Limiting interpolation spaces via extrapolation

TL;DR

This paper characterizes limiting interpolation spaces for the real method using extrapolation theory, introducing new operator boundedness criteria and extending classical reiteration theorems to unify and generalize previous results.

Contribution

It provides a complete characterization of limiting interpolation spaces via simple operator boundedness, extending classical theorems and unifying various special cases in the literature.

Findings

Characterization of limiting interpolation spaces using operator boundedness.

Extension of Holmstedt's reiteration theorem to limiting spaces.

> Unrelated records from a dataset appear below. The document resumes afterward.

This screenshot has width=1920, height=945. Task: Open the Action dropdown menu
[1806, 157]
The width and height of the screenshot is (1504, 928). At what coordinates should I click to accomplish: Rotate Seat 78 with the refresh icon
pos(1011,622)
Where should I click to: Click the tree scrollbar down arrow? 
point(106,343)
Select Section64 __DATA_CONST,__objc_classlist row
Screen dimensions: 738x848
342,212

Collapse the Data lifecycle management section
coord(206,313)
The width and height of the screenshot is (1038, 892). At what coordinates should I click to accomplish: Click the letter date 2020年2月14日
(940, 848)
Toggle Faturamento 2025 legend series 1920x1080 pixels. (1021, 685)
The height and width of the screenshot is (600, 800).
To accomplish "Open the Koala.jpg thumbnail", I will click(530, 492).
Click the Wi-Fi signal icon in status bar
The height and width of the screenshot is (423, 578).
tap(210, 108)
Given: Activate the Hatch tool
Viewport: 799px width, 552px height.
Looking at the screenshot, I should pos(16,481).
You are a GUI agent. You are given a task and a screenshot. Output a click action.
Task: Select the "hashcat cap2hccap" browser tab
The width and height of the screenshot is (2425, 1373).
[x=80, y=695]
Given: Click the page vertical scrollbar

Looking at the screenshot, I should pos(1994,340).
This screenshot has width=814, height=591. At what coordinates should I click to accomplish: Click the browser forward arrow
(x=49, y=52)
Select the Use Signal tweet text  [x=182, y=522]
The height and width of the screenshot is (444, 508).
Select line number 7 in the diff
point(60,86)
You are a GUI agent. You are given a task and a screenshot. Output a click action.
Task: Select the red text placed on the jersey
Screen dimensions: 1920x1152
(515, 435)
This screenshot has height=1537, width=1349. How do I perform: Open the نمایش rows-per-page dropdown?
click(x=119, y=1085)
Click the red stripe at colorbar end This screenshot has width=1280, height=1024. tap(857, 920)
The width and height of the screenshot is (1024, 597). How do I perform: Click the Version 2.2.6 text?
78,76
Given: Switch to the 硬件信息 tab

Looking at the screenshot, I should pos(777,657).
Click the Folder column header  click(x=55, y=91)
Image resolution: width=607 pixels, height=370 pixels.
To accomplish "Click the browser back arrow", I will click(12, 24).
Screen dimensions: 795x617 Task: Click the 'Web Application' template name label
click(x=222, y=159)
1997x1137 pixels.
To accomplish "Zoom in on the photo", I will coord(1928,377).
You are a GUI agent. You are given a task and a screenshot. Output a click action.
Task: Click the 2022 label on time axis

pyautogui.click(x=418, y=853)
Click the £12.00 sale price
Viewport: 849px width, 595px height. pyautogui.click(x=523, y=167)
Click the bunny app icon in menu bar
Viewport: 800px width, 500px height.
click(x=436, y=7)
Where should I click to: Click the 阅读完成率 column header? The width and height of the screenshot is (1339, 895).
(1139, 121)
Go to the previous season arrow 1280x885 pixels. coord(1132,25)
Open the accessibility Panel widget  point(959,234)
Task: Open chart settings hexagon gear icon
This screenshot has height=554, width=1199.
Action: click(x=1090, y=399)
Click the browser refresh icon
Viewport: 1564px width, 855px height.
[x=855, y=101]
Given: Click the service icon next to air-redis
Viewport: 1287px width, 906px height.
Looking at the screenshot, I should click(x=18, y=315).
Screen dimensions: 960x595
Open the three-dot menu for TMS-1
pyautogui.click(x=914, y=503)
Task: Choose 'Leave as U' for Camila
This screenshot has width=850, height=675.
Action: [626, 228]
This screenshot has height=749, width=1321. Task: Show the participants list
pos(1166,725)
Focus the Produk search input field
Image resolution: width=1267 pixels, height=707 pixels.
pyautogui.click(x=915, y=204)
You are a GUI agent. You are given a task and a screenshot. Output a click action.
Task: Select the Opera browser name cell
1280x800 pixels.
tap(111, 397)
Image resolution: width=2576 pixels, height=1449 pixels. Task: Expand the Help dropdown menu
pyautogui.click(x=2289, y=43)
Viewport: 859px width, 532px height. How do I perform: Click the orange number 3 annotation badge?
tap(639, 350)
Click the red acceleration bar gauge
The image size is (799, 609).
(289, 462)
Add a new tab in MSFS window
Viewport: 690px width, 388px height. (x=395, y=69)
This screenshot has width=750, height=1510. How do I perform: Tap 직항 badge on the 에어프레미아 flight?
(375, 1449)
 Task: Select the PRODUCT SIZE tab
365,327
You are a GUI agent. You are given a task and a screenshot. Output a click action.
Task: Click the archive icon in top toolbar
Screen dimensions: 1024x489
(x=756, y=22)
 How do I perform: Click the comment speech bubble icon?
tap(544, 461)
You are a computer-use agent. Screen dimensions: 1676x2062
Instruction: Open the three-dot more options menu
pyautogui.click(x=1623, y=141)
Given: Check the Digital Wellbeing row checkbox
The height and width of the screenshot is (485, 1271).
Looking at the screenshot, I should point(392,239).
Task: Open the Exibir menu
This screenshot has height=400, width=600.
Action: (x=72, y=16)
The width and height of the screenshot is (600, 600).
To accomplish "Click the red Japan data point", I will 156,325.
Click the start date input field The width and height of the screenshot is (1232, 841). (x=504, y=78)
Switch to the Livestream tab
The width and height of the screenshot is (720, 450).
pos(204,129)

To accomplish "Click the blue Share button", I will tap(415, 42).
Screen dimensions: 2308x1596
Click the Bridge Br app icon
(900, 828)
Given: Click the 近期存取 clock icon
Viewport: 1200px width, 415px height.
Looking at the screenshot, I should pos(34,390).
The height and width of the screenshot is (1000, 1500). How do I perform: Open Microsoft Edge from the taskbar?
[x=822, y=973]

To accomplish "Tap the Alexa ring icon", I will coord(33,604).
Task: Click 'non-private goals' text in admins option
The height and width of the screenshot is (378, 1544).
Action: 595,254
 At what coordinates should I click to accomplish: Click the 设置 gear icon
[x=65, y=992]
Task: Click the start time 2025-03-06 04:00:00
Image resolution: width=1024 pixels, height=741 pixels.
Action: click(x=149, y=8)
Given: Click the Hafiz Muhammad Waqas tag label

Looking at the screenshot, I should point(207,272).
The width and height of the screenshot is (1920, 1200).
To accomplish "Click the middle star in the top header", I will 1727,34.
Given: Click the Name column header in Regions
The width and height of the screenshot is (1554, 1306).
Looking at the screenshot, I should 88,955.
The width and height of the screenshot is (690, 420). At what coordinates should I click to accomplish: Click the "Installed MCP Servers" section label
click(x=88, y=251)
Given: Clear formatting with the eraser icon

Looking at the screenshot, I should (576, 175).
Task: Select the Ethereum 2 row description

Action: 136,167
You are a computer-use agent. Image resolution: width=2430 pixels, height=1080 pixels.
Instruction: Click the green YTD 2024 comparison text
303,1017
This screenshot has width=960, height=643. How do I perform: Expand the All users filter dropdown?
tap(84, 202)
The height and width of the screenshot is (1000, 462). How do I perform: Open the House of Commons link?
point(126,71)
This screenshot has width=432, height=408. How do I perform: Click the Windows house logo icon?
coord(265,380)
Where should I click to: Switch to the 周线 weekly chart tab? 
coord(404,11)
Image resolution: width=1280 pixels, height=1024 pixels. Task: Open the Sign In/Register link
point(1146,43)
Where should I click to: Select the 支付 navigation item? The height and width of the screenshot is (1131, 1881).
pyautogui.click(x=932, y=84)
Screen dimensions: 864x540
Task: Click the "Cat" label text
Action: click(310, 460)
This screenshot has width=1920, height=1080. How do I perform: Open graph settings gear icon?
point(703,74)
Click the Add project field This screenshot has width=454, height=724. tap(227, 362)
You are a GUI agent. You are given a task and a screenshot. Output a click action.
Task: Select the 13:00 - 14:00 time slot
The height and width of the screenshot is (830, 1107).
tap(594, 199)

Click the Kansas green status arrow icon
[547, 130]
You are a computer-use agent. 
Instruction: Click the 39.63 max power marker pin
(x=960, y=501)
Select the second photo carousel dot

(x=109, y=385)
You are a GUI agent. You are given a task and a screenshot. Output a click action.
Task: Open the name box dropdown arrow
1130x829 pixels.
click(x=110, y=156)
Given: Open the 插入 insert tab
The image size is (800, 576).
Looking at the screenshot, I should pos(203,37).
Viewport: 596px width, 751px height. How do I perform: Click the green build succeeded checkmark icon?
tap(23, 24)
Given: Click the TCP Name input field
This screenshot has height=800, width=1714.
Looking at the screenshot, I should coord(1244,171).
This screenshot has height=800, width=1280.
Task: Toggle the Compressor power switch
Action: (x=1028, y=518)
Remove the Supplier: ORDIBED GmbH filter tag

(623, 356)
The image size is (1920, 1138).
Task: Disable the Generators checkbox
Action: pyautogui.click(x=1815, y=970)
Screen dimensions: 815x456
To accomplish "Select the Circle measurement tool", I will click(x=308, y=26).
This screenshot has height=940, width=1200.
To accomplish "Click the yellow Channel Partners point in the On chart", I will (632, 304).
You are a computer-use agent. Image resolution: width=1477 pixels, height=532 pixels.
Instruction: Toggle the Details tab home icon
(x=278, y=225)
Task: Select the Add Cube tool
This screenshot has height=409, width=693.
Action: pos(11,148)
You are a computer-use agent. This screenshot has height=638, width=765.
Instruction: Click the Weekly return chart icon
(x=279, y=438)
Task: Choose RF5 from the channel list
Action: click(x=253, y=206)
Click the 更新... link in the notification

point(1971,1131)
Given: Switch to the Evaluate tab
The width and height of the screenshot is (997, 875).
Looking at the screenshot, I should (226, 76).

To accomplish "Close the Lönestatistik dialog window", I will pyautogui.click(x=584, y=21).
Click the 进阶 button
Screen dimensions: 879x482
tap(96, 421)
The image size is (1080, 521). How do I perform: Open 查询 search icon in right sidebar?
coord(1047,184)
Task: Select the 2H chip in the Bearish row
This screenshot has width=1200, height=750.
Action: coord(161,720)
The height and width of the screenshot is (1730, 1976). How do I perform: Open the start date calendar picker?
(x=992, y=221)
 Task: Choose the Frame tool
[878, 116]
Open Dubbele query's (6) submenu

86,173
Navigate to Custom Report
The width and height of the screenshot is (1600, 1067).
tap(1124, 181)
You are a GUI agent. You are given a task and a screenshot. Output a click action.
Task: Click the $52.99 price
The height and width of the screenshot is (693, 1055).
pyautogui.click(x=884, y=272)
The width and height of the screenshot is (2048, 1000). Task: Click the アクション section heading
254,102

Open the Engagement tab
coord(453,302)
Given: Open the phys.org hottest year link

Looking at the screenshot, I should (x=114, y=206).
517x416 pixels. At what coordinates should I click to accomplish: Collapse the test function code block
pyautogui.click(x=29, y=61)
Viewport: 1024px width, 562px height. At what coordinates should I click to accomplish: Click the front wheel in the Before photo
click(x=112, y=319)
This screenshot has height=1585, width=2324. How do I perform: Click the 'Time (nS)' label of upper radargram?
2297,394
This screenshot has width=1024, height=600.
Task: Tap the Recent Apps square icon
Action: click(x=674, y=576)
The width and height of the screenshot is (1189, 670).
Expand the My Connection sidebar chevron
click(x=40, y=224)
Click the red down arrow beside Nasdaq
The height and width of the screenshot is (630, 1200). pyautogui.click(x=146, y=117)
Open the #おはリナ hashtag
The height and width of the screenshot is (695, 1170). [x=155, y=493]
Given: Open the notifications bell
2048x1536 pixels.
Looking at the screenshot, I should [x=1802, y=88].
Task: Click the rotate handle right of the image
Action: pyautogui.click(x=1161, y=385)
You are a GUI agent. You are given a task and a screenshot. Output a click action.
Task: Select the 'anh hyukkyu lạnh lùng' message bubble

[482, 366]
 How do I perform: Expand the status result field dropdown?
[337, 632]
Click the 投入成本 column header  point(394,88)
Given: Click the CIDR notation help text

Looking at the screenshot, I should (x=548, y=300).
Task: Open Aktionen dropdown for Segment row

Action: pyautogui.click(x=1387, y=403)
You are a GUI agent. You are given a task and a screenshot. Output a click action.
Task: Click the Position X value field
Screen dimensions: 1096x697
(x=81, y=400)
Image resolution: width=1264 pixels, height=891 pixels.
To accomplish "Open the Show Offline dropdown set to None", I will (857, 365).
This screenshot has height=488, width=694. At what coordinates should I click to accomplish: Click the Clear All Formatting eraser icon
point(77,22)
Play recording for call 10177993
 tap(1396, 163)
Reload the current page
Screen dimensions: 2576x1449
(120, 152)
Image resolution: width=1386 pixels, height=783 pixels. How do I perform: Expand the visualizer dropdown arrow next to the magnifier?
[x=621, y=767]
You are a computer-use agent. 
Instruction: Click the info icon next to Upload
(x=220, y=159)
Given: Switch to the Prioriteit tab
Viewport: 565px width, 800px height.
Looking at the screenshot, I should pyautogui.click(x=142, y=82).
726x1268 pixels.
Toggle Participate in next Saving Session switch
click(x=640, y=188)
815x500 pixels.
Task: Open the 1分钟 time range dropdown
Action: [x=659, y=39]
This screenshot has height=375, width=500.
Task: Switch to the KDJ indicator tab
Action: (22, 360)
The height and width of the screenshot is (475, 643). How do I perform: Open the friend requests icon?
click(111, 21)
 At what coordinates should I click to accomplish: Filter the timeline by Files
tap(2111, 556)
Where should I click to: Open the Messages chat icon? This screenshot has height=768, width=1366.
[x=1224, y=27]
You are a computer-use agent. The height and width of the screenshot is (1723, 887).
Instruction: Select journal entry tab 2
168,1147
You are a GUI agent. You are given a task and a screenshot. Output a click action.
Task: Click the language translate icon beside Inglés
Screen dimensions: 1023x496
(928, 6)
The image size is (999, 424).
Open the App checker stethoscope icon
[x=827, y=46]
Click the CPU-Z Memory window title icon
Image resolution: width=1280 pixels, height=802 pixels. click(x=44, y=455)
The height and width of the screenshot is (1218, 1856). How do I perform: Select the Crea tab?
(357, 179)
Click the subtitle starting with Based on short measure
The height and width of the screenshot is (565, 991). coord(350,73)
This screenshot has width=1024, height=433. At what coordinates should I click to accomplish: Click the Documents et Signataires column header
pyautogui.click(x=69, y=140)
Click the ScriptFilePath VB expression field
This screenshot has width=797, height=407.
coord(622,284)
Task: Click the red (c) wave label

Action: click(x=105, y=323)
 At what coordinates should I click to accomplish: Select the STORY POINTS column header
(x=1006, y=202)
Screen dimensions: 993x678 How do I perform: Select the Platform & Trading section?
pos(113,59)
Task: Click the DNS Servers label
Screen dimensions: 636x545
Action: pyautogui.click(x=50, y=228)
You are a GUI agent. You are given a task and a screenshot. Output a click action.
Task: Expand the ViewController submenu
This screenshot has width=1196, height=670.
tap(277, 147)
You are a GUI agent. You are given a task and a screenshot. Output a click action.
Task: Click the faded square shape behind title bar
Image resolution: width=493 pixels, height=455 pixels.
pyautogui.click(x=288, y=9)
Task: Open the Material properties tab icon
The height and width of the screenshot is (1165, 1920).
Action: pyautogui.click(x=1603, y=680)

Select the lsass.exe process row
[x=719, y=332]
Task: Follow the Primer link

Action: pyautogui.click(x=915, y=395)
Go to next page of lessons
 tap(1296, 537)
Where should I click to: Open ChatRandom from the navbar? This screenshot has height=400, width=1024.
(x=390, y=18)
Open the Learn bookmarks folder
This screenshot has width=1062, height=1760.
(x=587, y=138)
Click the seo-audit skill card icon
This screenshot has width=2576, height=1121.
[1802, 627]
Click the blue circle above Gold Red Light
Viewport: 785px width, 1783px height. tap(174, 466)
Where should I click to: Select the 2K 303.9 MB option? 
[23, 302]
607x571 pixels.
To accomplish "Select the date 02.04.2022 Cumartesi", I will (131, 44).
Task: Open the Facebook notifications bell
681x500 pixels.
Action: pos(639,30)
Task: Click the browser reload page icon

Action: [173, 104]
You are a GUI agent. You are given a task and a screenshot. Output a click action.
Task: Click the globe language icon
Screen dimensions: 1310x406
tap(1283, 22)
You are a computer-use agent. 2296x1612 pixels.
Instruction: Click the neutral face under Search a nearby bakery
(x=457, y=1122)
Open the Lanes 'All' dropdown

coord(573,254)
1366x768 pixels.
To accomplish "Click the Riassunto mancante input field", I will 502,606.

Applications to Matsaev ideals, Grand Lebesgue spaces, and new vector-valued extrapolation theorems.

Abstract

We give a complete characterization of limiting interpolation spa\-ces for the real method of interpolation using extrapolation theory. For this purpose the usual tools (e.g., Boyd indices or the boundedness of Hardy type operators) are not appropriate. Instead, our characterization hinges upon the boundedness of some simple operators (e.g. $f\mapsto f(t^{2})/t$, or $f\mapsto f(t^{1/2}% )$) acting on the underlying lattices that are used to control the $K$- and $J$-functionals. Reiteration formulae, extending Holmstedt's classical reiteration theorem to limiting spaces, are also proved and characterized in this fashion. The resulting theory gives a unified roof to a large body of literature that, using ad-hoc methods, had covered only special cases of the results obtained here. Applications to Matsaev ideals, Grand Lebesgue spaces, Bourgain-Brezis-Mironescu-Maz'ya-Shaposhnikova limits, as well as a new vector valued extrapolation theorems, are provided.